箕輪町「美空ひばり歌の里」館長の小沢さとしさん
更新:2013-8-17 6:00
本紙に「信州のむかし話」を連載している児童文学者で「美空ひばり歌の里」館長の小沢さとしさん(75)=箕輪町=が、ほおずき書籍から小説「松井須磨子物語」(A5判、220ページ)を刊行した。長野市松代町出身で「近代劇の扉をこじ開けた炎の女優」松井須磨子(1886~1919年)が、故郷を飛び出し、大女優として成功し、演出家、小説家の島村抱月を追って自殺する「直行的な生き方に絞って」書き下ろした。
小説はさまざまな資料を基に書かれ、▽女優への道▽「人形の家」の主役に大抜擢▽文藝協会から芸術座へ▽故郷へ錦を飾る▽抱月の死に絶望して-とドラマチックに物語が進む。
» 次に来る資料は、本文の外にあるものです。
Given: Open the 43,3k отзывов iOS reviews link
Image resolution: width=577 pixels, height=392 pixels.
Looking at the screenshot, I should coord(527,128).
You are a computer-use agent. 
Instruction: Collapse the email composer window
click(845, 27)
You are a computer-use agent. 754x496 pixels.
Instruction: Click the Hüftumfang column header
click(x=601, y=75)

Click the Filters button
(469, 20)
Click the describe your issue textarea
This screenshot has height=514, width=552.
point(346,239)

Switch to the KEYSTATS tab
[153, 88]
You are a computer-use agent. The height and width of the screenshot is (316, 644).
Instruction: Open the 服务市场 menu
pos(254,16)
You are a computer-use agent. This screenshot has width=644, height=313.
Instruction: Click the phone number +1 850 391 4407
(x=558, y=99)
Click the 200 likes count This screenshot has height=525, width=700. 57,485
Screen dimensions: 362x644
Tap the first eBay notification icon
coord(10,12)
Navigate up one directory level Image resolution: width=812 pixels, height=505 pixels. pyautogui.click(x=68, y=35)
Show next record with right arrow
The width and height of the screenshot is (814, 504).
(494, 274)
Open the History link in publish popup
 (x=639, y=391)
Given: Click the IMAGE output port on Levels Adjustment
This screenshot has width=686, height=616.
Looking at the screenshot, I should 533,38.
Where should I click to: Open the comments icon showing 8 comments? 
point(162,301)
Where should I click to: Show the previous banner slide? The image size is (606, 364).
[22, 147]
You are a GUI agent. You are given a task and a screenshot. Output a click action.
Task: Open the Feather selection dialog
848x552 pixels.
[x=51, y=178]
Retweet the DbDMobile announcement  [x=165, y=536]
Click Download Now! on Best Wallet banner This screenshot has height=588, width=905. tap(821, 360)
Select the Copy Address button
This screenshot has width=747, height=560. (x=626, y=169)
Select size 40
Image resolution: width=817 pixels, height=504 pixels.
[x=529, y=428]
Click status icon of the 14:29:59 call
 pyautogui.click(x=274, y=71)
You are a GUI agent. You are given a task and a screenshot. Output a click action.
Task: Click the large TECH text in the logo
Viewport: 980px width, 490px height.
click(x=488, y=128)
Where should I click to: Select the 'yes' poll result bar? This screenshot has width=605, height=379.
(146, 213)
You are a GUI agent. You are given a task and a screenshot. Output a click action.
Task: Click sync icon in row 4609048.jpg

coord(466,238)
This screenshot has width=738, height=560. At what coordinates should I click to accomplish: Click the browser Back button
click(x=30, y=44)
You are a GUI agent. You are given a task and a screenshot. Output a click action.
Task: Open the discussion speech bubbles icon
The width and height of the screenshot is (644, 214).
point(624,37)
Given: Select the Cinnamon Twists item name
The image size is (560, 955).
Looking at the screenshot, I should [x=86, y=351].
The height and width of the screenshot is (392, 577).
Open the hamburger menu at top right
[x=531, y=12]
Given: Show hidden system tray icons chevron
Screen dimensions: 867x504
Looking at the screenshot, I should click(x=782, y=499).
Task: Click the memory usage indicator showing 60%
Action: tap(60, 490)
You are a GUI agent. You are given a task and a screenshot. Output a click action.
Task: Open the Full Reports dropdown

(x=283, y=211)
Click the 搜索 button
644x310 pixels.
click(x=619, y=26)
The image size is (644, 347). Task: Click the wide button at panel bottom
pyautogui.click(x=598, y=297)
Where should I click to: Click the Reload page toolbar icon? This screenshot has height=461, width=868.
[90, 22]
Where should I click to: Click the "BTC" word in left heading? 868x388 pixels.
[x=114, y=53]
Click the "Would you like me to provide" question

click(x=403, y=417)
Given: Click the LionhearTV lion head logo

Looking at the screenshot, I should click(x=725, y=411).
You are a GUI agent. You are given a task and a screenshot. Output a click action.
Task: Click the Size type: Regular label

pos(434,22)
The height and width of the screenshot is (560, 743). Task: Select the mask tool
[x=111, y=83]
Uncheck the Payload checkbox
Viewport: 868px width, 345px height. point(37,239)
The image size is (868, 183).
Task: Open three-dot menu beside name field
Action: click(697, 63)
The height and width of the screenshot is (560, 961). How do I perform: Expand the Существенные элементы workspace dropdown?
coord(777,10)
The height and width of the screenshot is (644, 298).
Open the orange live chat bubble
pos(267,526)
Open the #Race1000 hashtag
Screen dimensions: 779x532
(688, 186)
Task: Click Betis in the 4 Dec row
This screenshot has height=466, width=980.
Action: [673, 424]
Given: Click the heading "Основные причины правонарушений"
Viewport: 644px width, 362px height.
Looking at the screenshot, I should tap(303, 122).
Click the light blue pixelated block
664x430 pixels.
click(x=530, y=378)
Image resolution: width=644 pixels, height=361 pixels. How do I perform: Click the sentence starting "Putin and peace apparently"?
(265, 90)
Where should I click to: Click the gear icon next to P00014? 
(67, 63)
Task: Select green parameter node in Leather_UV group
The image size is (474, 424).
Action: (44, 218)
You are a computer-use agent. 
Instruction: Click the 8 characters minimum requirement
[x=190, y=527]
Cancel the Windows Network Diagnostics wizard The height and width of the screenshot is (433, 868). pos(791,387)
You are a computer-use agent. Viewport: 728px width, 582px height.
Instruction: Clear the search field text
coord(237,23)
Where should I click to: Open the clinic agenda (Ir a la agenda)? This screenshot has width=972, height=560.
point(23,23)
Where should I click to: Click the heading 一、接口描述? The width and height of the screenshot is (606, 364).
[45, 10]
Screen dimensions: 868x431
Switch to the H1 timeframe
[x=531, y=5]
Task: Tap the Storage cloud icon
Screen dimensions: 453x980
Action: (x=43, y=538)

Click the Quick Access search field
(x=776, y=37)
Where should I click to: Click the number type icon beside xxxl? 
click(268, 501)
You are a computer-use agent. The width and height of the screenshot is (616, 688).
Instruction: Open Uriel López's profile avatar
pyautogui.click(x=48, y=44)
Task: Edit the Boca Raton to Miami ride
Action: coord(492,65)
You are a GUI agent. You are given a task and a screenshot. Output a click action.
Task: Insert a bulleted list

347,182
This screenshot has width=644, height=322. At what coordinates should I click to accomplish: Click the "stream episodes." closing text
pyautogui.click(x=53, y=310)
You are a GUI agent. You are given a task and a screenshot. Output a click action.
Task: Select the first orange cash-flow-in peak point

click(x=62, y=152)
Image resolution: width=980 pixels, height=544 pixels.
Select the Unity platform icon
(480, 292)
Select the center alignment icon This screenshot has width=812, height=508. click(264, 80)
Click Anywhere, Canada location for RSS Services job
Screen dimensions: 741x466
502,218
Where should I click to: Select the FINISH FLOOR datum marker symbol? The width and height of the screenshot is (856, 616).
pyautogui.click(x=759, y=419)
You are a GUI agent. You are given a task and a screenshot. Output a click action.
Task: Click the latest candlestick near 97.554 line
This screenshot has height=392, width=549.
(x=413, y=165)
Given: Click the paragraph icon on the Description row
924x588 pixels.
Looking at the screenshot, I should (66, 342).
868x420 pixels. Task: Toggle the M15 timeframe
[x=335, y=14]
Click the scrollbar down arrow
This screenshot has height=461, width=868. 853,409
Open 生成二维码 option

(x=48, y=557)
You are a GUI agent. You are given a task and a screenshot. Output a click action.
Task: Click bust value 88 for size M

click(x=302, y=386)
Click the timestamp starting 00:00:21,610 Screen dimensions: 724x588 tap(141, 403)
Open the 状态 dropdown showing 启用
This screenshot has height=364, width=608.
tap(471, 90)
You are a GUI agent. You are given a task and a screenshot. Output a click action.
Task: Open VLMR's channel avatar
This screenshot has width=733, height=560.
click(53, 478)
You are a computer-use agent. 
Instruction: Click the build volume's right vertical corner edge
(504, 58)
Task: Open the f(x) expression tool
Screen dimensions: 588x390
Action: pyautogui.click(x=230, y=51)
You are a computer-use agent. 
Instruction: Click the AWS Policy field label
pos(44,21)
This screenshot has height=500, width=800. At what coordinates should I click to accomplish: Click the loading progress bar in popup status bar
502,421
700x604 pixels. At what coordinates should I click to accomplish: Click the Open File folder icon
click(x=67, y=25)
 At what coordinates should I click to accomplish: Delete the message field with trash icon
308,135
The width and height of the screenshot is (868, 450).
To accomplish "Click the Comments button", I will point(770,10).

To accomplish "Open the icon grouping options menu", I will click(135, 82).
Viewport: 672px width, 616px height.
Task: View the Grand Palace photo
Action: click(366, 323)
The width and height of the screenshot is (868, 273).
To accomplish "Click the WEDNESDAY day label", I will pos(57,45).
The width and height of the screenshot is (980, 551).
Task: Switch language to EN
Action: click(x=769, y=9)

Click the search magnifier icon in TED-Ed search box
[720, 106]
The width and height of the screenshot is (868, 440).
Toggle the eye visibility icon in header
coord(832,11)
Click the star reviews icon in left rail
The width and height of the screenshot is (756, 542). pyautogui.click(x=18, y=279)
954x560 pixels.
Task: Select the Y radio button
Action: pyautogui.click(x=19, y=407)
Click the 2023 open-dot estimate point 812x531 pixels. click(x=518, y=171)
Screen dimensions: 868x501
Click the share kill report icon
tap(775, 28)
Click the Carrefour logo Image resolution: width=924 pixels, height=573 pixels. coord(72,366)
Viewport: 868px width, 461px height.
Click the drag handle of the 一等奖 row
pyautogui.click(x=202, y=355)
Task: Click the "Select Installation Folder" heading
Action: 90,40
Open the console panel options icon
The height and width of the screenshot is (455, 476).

小沢さんは「須磨子が舞台で発した言葉は、近代化の流れの始まりを敏感に感じた当時の女性たちの間に議論を呼び起こし、いつしか女性解放の代弁者のようになり、その先頭に立つ役割を負わされた」とし、時代をリードした存在だった半面、大女優ゆえの孤独が浮かび上がる。
須磨子の物語を以前から書きたかったという小沢さんは「『ルンペンになっても頑張る』と芸に打ち込む。抱月との恋愛関係が取りざたされたが、そのお陰であれだけの演技ができたと思う。人に何と言われようと決めた道を行く。ぱっと咲いてぱっと散った、ボタンの花のような人生だった」と、劇的な人生の魅力を語る。
大正を代表する女優の松井須磨子と、昭和を代表する歌手の美空ひばりの生き方に共通点が多いと指摘。「須磨子が33歳、美空ひばりが52歳、2人で85歳の一生を全うしたように思えてならない」。時代を代表する女性2人の人生を重ね合わせる。定価1890円。県内の書店で販売している。